The impact of the year 2000, or "Y2K," problem on financial markets later this year is hard to predict. But to reduce the possibility of losses that might occur if something goes wrong, many large firms have already borrowed or arranged to borrow large amounts of money so that they won't need to do so later this year.

With so many financing arrangements already being wrapped up, and many financial market participants shying away from anything that looks risky, there is concern that markets won't function normally in December. For instance, there could be a shortage of Treasury securities available for use as collateral in the New York Fed's daily interventions in the money market.

At a news conference this morning, Peter Fisher, the bank's executive vice president in charge of those operations, said Fed policymakers voted at an Aug. 24 meeting to expand the list of acceptable collateral to head off a shortage. For the first time, he said, the mortgage-backed securities issued by Ginnie Mae, Fannie Mae and Freddie Mac--all government-sponsored agencies that help finance the nation's mortgage market--will be eligible. Other types of collateral also have been added to the list.

In addition, to help ensure that cash will be readily available in private financial markets, Fisher said the Fed will auction option contracts to the primary dealers that will give the firms the right to call on the Fed to provide them with loans, in exchange for collateral, even if the Fed wouldn't be doing so to meet its own needs. The interest rate charged on such loans would be at least 1.5 percentage points higher than the federal funds target, currently 5.25 percent.

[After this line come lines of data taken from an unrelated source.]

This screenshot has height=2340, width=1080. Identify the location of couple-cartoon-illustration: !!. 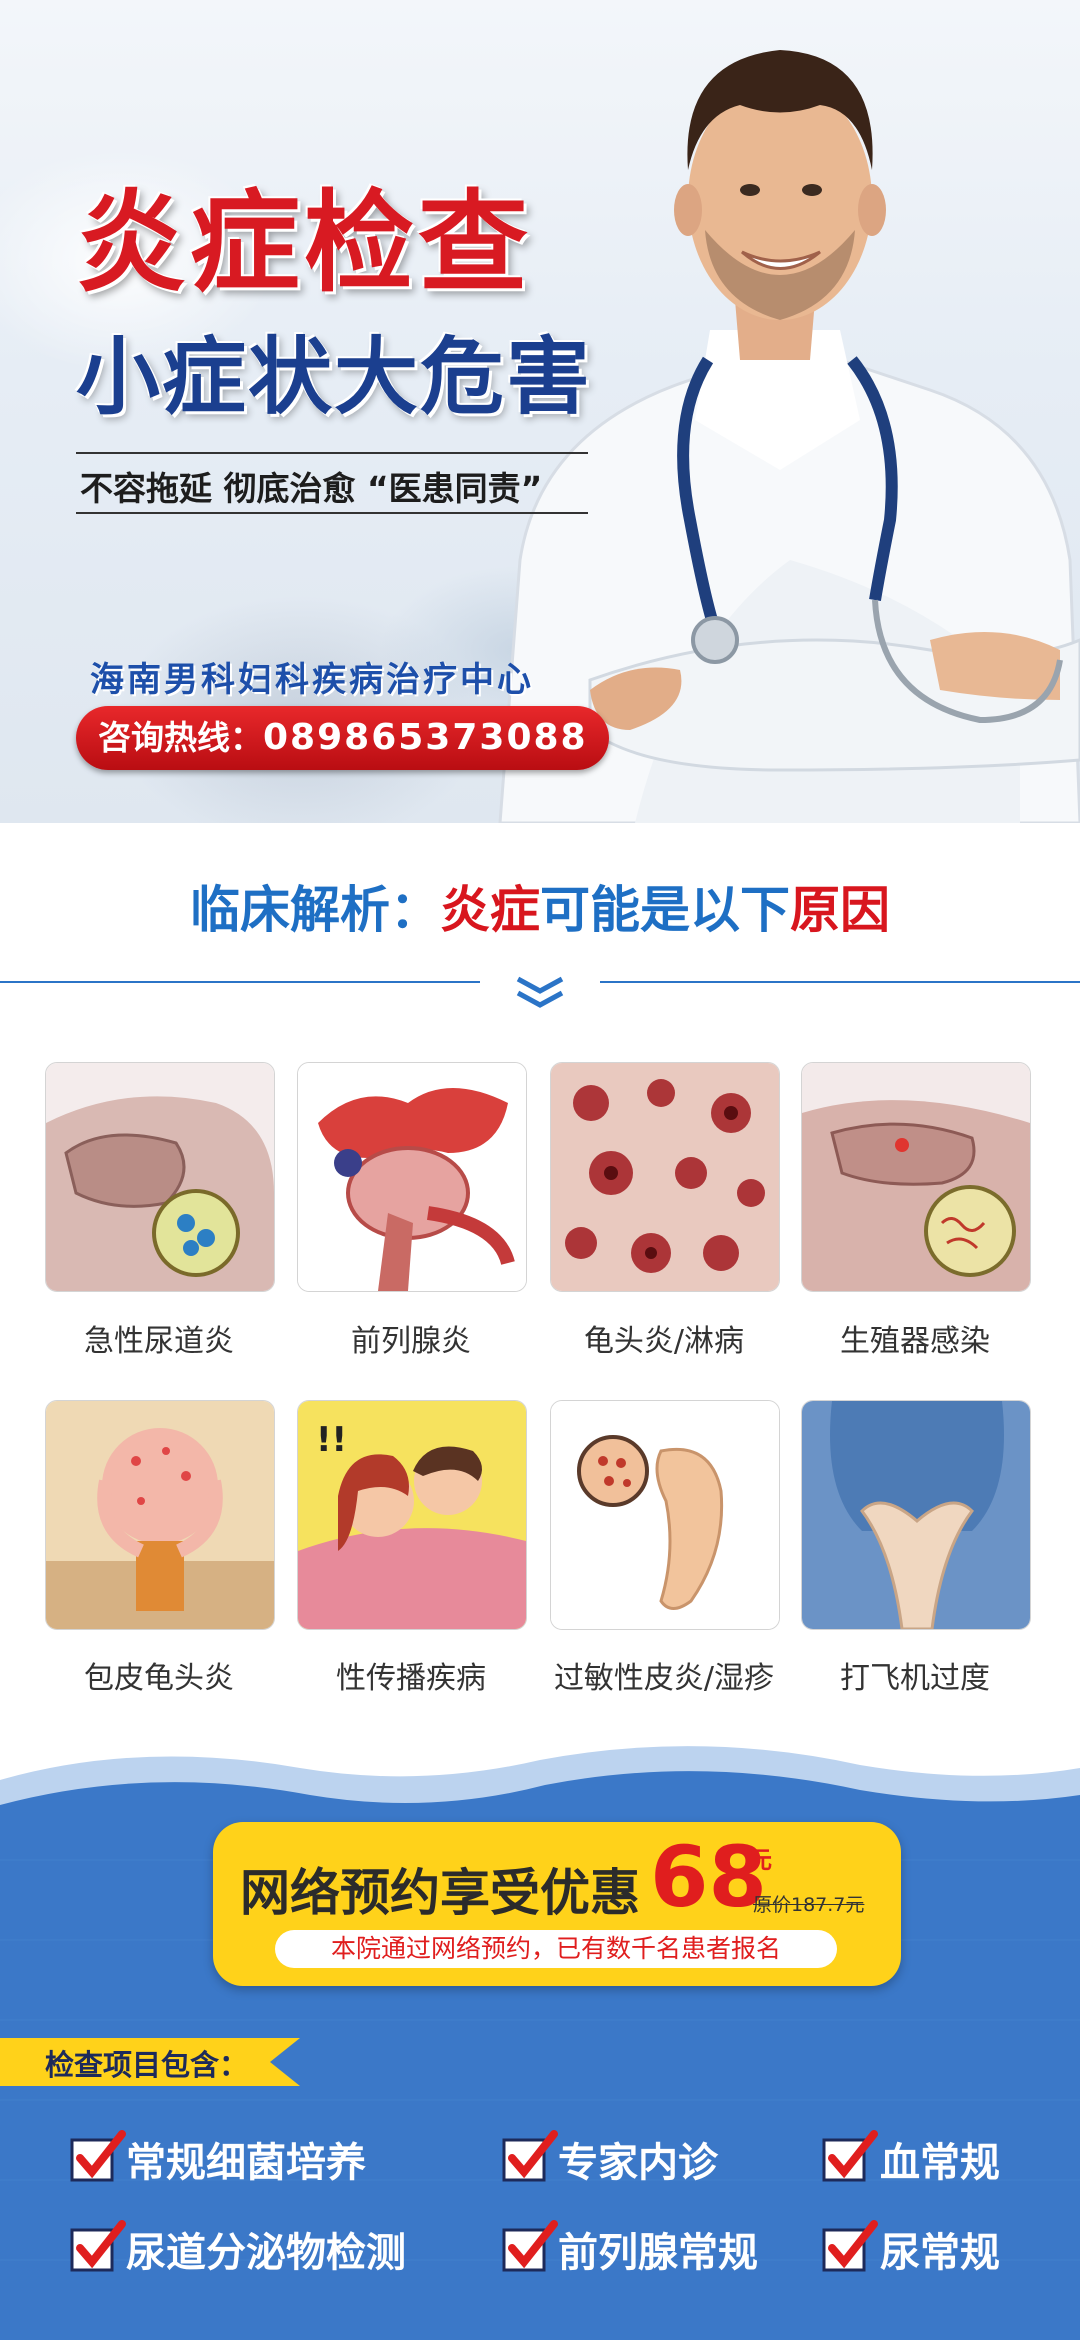
(412, 1515).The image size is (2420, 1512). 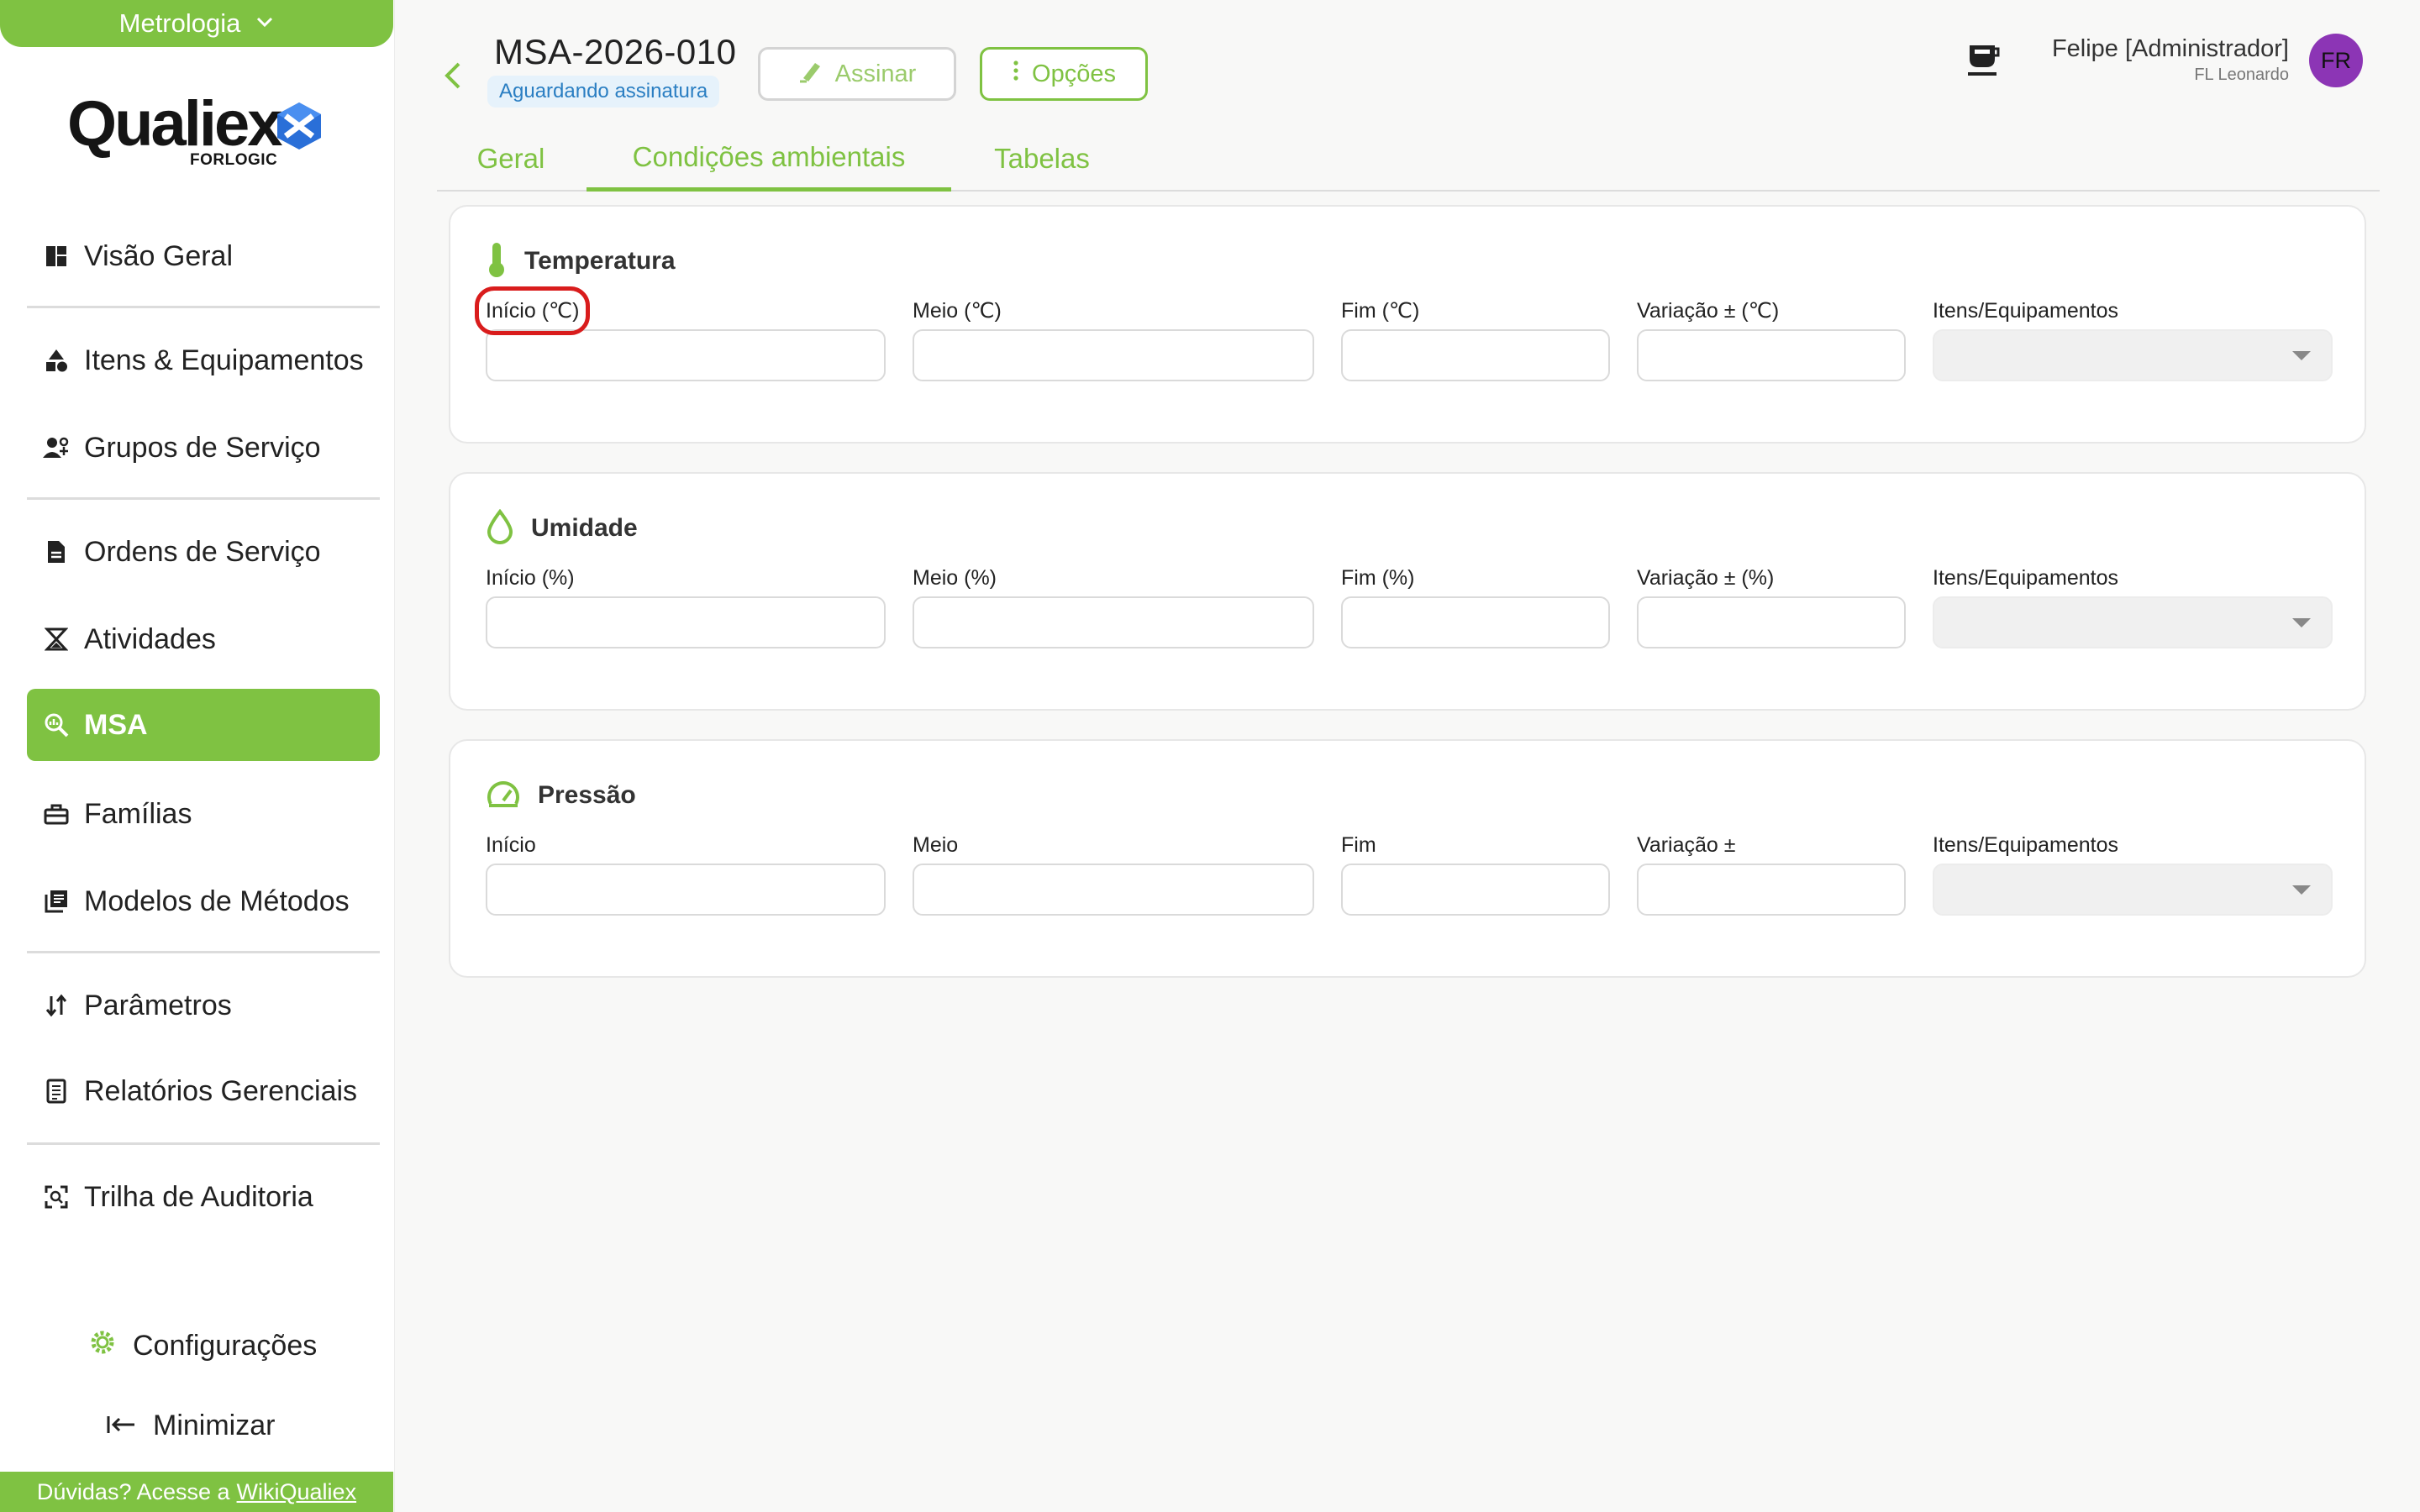 I want to click on sidebar-item-label: Relatórios Gerenciais, so click(x=221, y=1090).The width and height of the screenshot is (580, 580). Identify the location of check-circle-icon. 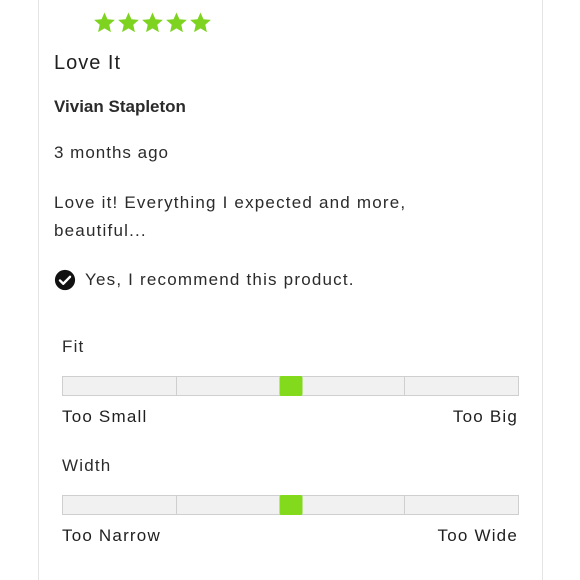
(65, 280).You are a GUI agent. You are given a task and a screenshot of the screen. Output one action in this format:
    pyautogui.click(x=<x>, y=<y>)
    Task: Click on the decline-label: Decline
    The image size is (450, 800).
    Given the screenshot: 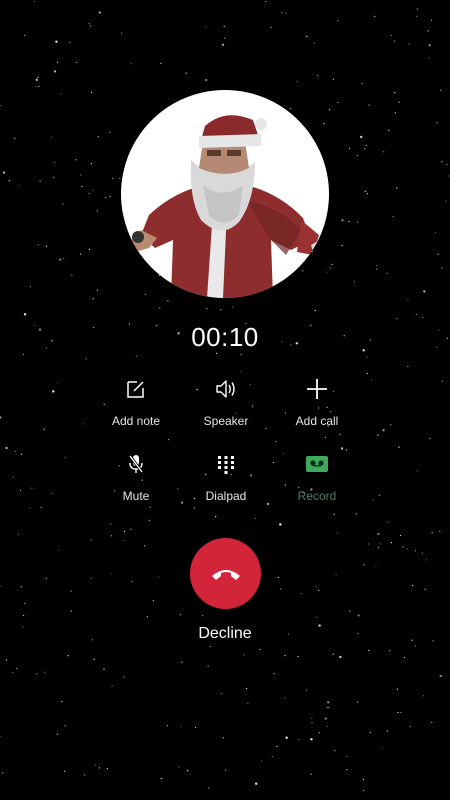 What is the action you would take?
    pyautogui.click(x=225, y=634)
    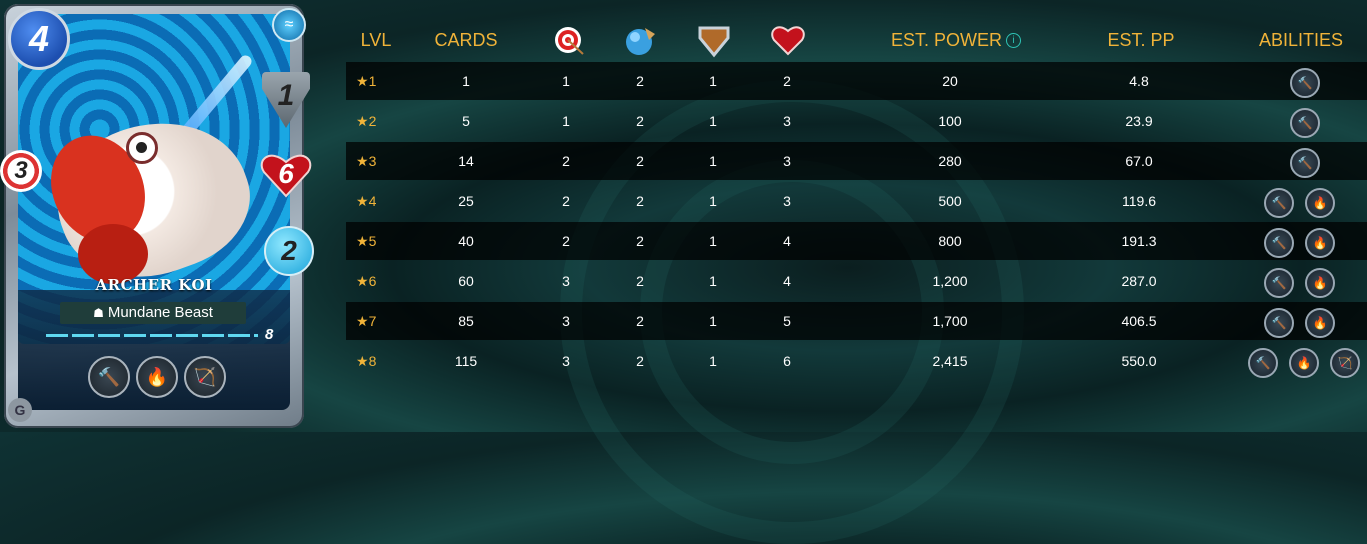 This screenshot has height=544, width=1367. What do you see at coordinates (160, 312) in the screenshot?
I see `card-type-label: Mundane Beast` at bounding box center [160, 312].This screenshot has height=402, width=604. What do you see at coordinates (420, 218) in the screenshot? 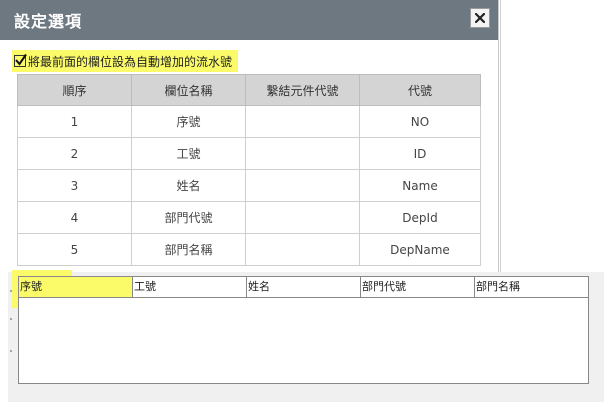
I see `cell-code: DepId` at bounding box center [420, 218].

The Fed earlier announced a separate financing facility though which financial institutions can borrow money for extended periods to meet any unusual customer needs for cash. The interest rate on those loans would also be 1.5 percentage points above the target for the funds rate.

"Our objective here is to assure the dealers that financing will be available so they can meet the needs of their own customers," Fisher said.

"The best outcome is that we provide this kind of backup insurance, and the dealers don't need it," Fisher said. And he emphasized, "We are doing this in part to make sure our own operations go smoothly."